It is time to put an end to the "procrastination syndrome" with the expiry of the London interbank offer rate. There can be no standing still.
Randal Quarles, vice chairman of the Federal Reserve’s supervisory authority, made it very clear in March that banks that delay the transition from Libor will bear the consequences.
Now we all know that this is not an easy transition. Tied to an estimate of over $ 200 trillion in global financial instruments, the Libor is the most widely used benchmark for short-term interest rates in the world. In the United States, the dollar Libor is the benchmark for certain bonds, financial derivatives, securitized products, and adjustable rate loans, including adjustable rate mortgages. Interest rate swaps linked to the Libor make up a large part of the business portfolios of some banks.
And unfortunately, it is not just about replacing the Libor with the secured overnight rate, an alternative that is advocated by the Committee on Alternative Reference Rates. In contrast to the forward-looking forward rates of the Libor, SOFR only looks back overnight. The SOFR is based on data from observable transactions and not on the estimated borrowing rates that were sometimes used in the Libor. If the Libor is used in new contracts, fallback clauses need to be carefully worked out to take into account the setting of the benchmark. Guidelines were published by the International Swaps and Derivatives Association (ISDA) in their IBOR Fallbacks Protocol 2020.
It is not a question of whether, but how soon the Libor will end. And Quarles' answer is sooner than you think. The organization overseeing the publication of the Libor, the ICE Benchmark Administration, has made it clear that it will stop publishing multiple versions of the benchmark rate after December 31, 2021. Publication of overnight, one-month, three-month, six-month and one-year USD Libor rates ends on June 30, 2023.
"After 2021, we believe that continued use of Libor in new contracts would create security and solidity risks and will review banking practices accordingly," said Randal Quarles, vice chairman of the Fed, in a recent keynote address.
While the discussion about the fall of the Libor began in 2014, the remaining panel banks that set the Libor agreed in 2017 to continue using it until 2021. So it has long been clear that the Libor would go away even if the end date wasn't so clearly set. That end date is now clear.
We should all note the recent keynote speeches by Quarles at the SOFR Symposium: The Final Year: "After 2021, we believe that continued use of Libor in new contracts would create security and solidity risks and we will review banking practices accordingly." We pause for a moment to ponder this statement. Assessing the security and soundness of a bank is everything.
Quarles expressed his dismay at the fact that "despite warnings from the official sector regarding the Libor, the use of the USD Libor has actually increased over the past three years". He clarified that "there is no scenario where a panel-based USD Libor will last beyond June 2023 and no one should expect it".
The Fed has published SOFR as a replacement for the Libor since 2018. So it's a bit of a headache: why haven't more US banks adopted SOFR or other available benchmarks for new contracts? Yes, there are difficulties in converting existing contracts. For new contracts, however, the calculation of the transaction-based SOFR is supported by a much more robust market than the judgmental Libor calculation.

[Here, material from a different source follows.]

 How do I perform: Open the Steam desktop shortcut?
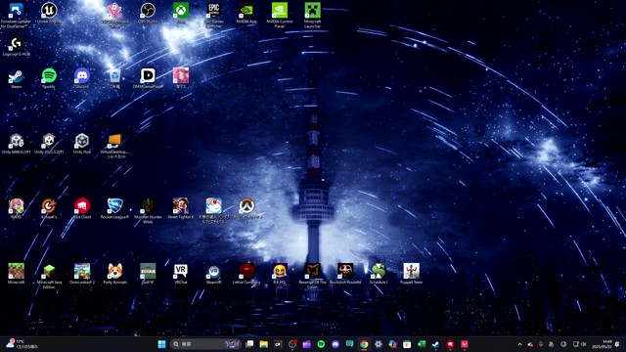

That makes it an attractive benchmark.
Operational challenges always slow down change. The complexity of term structures and compound interest, whether in arrears or in advance, to manage and operationalize the requirements is daunting. Accounting and hedging considerations make the transition even more difficult.
Nonetheless, as Quarles noted and reiterated in Federal Reserve Board SR 21-7, “should supervised entities fail to make reasonable progress in moving away from Libor, auditors should consider disclosing supervisory findings or taking other supervisory action. "

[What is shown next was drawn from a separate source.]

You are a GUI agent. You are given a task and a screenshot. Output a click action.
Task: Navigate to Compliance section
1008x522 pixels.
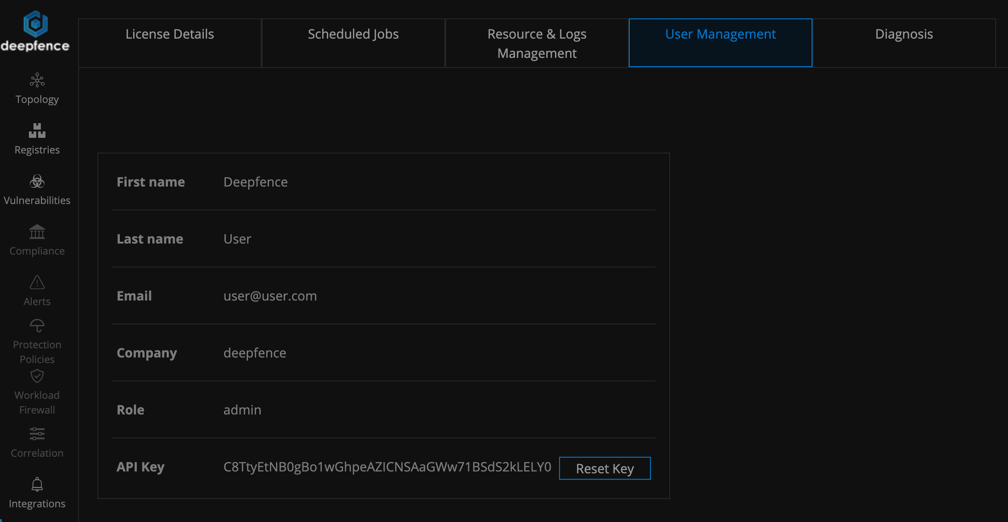click(37, 241)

You can assume that Quarles' statements have been verified by the Federal Reserve. He is a cautious officer who means what he says. And it has now awakened the specter of a “regulate by enforcement” scenario in which the Fed could make an example for a bank that hasn't acted. Whether the penalty comes from the Federal Reserve, the Securities and Exchange Commission, the plaintiff's bar, or all three, it is likely to be severe. Inaction is the risk, the great risk. The consequences of inaction can be both financial and reputational. Imagine a dispute between counterparties over a billion dollar contract.
It is the job of a bank to deal with complexities. It is the job of a bank to protect its security and soundness and to mitigate financial risks in an inherently risky environment. Quarles has identified six important steps for banks to do. Note that these six shouldn't be consecutive but overlap and support each other.

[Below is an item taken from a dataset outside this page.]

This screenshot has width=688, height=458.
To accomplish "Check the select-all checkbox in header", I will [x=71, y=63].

· Develop a plan and establish a governance structure.
· Assess the financial risk and quantify contracts that fall back after the Libor was released.
· Identify and address operations, including systems, to ensure transition.
· If necessary, change contracts that could be negatively influenced by the discontinuation of Libor.
Communicating with counterparties, customers, consumers and internal interest groups in compliance with the requirements of the Law on Establishing the Truth in Lending Business.
· Providing regular updates to management regarding transition activities.
Quarles has also made it clear that the Fed will scrutinize banks on these issues and "the most important thing this year is that companies stop using the Libor."
If you had any doubts or further temptations to delay, Quarles has resolved those doubts or temptations. There is nothing left but to say goodbye to the Libor.